• ФРАГМЕНТ ТЕКСТА
☆ ☆ ☆

И зароготали мужики.
Если бы по всем сёлам да всех очевидцев опросить, -- десять тысяч мы
таких бы случаев узнали, еще и похлеще.
Вот таково было настроение русской деревни в начале войны -- и, значит,
тех запасных, кто пил последние поллитра на полустанке и в пыли плясал с
родными. А к тому же навалилось еще невиданное на русской памяти поражение,
и огромные деревенские пространства до обеих столиц и до Волги и многие
мужицкие миллионы мгновенно выпали из-под колхозной власти, и -- довольно же
лгать и ретушировать историю! -- оказалось, что республики хотят только
независимости! деревня -- только свободы от колхозов! рабочие -- свободы от
крепостных Указов! И если бы пришельцы не были так безнадёжно тупы и чванны,
не сохраняли бы для Великогермании удобную казённую колхозную администрацию,
не замыслили бы такую гнусь, как обратить Россию в колонию, -- то не
воротилась бы национальная идея туда, где вечно душили ей, и вряд ли
пришлось бы нам праздновать двадцатипятилетие российского коммунизма. (И еще
о партизанах кому-то когда-то придётся рассказать, как совсем не добрым
выбором шли туда оккупированные мужики. Как поначалу они вооружались против
партизан, чтоб не отдавать им хлеба и скота.)
Кто помнит великий исход населения с Северного Кавказа в январе 1943 --
и кто его даст аналог из мировой истории? Чтобы население, особенно
сельское, уходило бы массами с разбитым врагом, с чужеземцами, -- только бы
не оставаться у победивших своих, -- обозы, обозы, обозы, в лютую январскую
стужу с ветрами!

☆ ☆ ☆

• ИСХОДНЫЕ ДАННЫЕ

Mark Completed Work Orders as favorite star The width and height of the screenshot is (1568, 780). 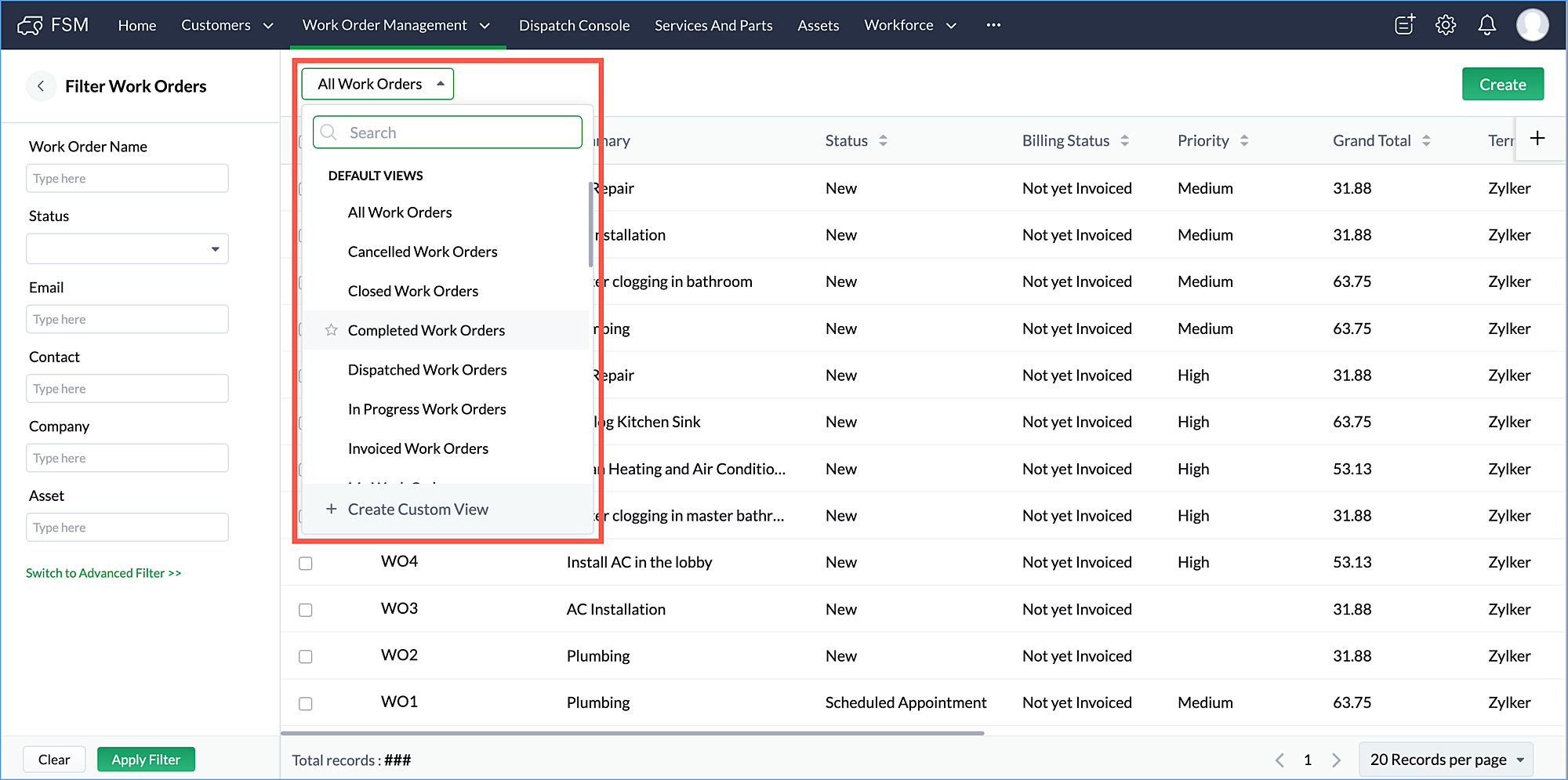click(x=332, y=330)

☆ ☆ ☆

• ЗАДАНИЯ К УПРАЖНЕНИЮ
1 – Ответьте на вопросы по фрагменту текста:
(а) Чего, по словам автора, хотели только республики?
(б) Против кого поначалу вооружались оккупированные мужики и с какой целью?
(в) Откуда и когда, согласно фрагменту текста, произошёл великий исход населения?
2 – Извлеките из фрагмента текста дословно отрывок начиная со слов «Кто помнит великий» вплоть до слов «стужу с ветрами!» включительно.

• ОТВЕТЫ К ЗАДАНИЯМ
1 –
(а) Республики хотели только независимости.
(б) Поначалу они вооружались против партизан, чтобы не отдавать им хлеба и скота.
(в) Исход населения произошёл с Северного Кавказа в январе 1943 года.

2 –
Кто помнит великий исход населения с Северного Кавказа в январе 1943 --
и кто его даст аналог из мировой истории? Чтобы население, особенно
сельское, уходило бы массами с разбитым врагом, с чужеземцами, -- только бы
не оставаться у победивших своих, -- обозы, обозы, обозы, в лютую январскую
стужу с ветрами!